The data =
┌────────
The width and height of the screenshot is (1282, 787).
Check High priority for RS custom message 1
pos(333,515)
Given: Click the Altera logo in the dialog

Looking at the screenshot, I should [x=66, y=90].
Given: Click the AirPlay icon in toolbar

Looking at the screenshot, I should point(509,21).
└────────
┌────────
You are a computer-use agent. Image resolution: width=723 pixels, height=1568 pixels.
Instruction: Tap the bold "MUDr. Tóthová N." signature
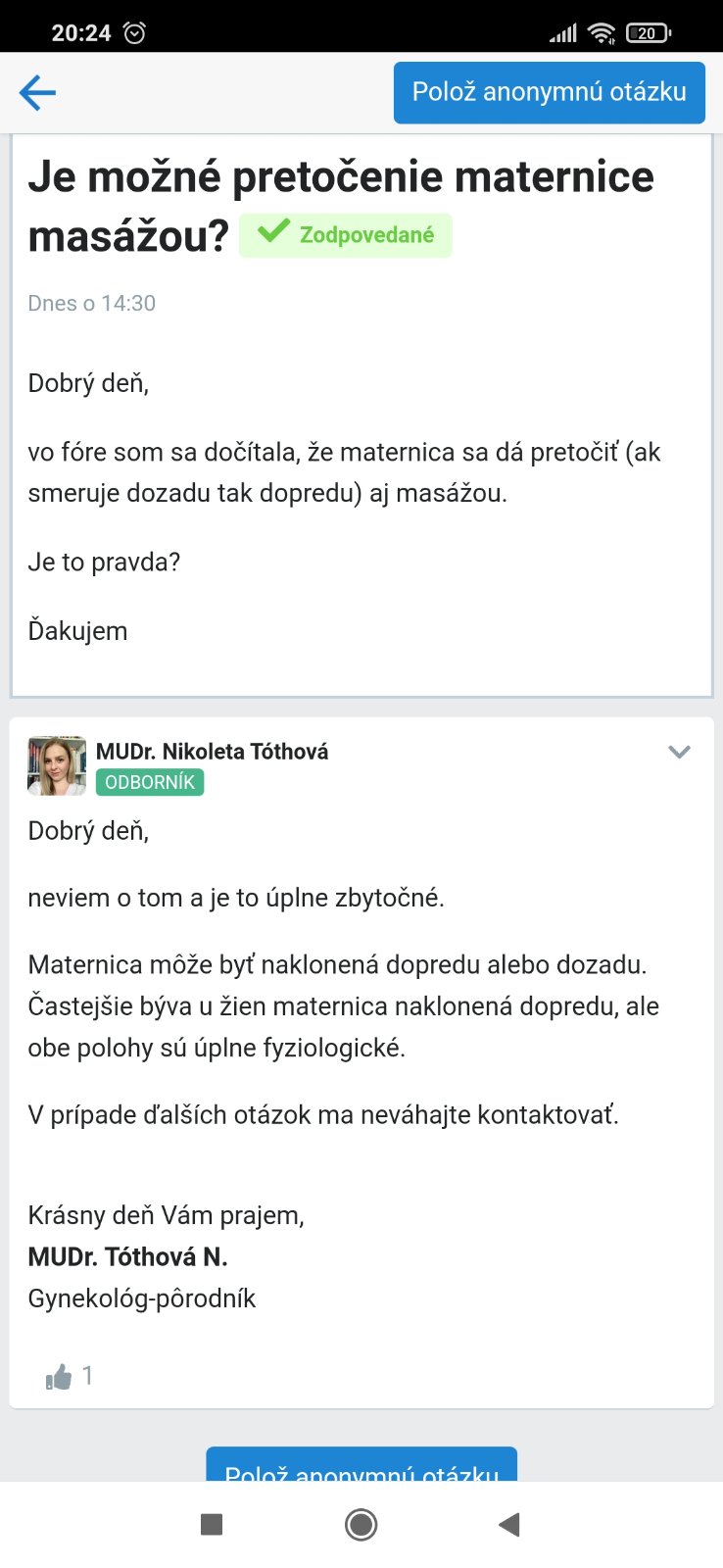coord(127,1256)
└────────
┌────────
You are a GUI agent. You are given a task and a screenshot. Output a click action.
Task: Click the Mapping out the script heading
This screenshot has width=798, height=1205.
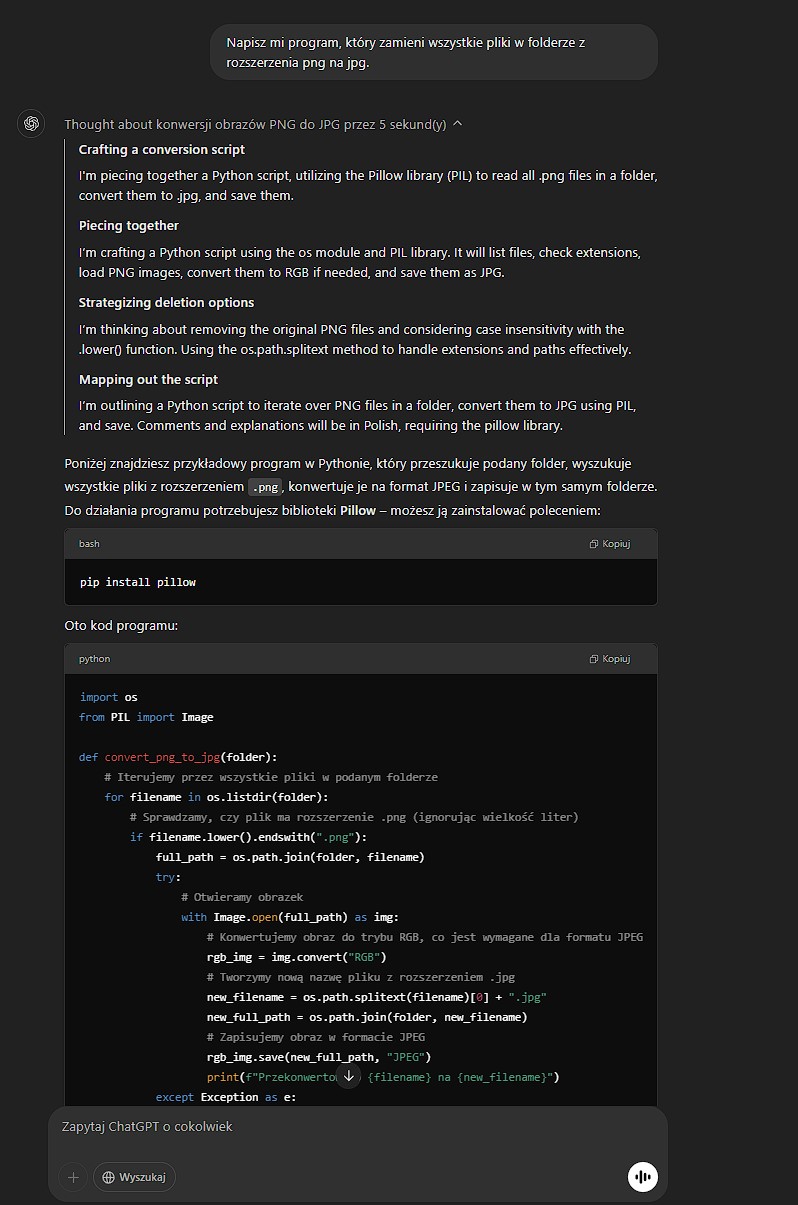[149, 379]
└────────
What is being asked =
Go through the listing above. Show each line where the word "agent" is found.

Exercise result =
You are a computer-use agent. Image resolution: width=723 pixels, height=1568 pixels.
You are a GUI agent. You are given a task and a screenshot. Output a click action.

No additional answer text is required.